Ces offres se veulent conformes à la nouvelle LPD ainsi qu’aux exigences de secteurs réglementés comme la finance (FINMA), la santé ou la justice.

Rôle de l’État et cadre légal renforcé

La Confédération favorise également le développement du marché par la mise en place d’un futur label Swiss Cloud, garantissant la localisation et la conformité des services. Des parlementaires, cantons et experts réclament également une stratégie cloud nationale coordonnée, pilotée par un guichet central ou une future autorité fédérale de la donnée. Une gouvernance claire et une standardisation des exigences techniques, contractuelles et organisationnelles sont considérées comme des éléments clés.

Par ailleurs, des voix comme celle de la préposée cantonale de Bâle ou de parlementaires ont exprimé des inquiétudes sur l’utilisation de solutions non souveraines. L’usage de Microsoft 365 dans les écoles ou les administrations reste vivement débattu, illustrant la tension entre fonctionnalité, coût et souveraineté.

Enfin, plusieurs experts soulignent la nécessité d’orienter les marchés publics et les appels d’offres vers des solutions souveraines, durables et interopérables. Le développement de compétences locales, l’usage du logiciel libre, l’ancrage territorial des infrastructures, et la transparence dans la chaîne de valeur deviennent autant de critères différenciants.

Hidora et Hikube : illustration de la tendance

C’est dans ce paysage que s’inscrit l’annonce de Hidora. Le 23 octobre 2025, l’entreprise a lancé Hikube, une plateforme cloud 100 % suisse avec réplication automatique des données sur trois data centers nationaux. Conforme à plusieurs normes de sécurité (ISO 27001, FINMA, PCI-DSS), Hikube cible les secteurs réglementés comme la finance ou la santé, et fonctionne entièrement sur des énergies renouvelables. Ce lancement illustre concrètement les dynamiques d’indépendance, de sécurité et de durabilité qui traversent l’ensemble du marché suisse.

Vers un modèle hybride, mais contrôlé

La Suisse ne vise pas une autarcie numérique. L’objectif est un modèle hybride, articulant clouds souverains locaux et services globaux, avec une distinction claire entre les usages critiques et non critiques. L’exemple du Swiss Government Cloud en est l’illustration, tout comme les architectures hybrides promues par Green ou Swisscom. La clé réside dans la capacité des acteurs suisses à articuler agilité, conformité, ancrage local et ouverture technologique.

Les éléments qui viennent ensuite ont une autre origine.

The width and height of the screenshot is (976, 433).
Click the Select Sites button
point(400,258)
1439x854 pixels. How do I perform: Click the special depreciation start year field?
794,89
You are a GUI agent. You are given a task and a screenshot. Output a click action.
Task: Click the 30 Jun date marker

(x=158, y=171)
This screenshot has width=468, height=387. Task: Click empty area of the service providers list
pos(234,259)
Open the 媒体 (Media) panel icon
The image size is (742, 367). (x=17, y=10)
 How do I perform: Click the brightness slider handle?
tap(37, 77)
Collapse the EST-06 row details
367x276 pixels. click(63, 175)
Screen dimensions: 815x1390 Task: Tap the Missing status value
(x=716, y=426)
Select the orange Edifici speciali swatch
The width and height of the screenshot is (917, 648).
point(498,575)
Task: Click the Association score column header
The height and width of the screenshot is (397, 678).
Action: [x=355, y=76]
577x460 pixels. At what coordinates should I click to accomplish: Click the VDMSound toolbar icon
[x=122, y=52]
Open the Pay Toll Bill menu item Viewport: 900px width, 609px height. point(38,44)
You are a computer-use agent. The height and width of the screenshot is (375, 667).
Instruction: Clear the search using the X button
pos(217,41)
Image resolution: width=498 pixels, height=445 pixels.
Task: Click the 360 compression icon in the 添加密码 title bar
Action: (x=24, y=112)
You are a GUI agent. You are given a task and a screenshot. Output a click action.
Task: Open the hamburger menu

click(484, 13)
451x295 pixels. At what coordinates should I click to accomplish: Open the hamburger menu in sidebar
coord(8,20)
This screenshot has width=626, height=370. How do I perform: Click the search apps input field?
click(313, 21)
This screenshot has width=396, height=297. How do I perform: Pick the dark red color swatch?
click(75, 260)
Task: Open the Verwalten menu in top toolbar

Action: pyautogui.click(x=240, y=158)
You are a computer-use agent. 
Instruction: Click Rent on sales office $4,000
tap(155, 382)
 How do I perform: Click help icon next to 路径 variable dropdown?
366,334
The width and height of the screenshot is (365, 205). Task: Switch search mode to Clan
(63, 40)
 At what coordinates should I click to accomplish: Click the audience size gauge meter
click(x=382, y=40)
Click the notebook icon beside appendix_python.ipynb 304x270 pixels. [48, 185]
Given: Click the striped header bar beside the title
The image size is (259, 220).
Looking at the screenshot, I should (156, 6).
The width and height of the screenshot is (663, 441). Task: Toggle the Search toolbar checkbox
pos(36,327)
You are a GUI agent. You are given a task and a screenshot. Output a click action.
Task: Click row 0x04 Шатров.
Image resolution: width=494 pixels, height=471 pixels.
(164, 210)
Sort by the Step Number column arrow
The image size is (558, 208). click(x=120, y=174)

Une stratégie nationale délibérée

Plutôt que d’être le simple résultat de l’offre et de la demande, le cloud souverain suisse est le fruit d’une stratégie politique, économique et éthique. Il s’agit d’assurer la résilience nationale, la compétitivité locale, et la conformité juridique tout en répondant aux standards technologiques modernes. Le développement de compétences nationales, la transition énergétique des data centers, et l’usage prioritaire d’infrastructures opérées en Suisse deviennent des axes majeurs.

Reste à voir si cet écosystème helvétique saura, à long terme, faire jeu égal avec les géants internationaux tout en conservant les spécificités qui font sa force : neutralité, sécurité juridique, innovation distribuée, et confiance institutionnelle.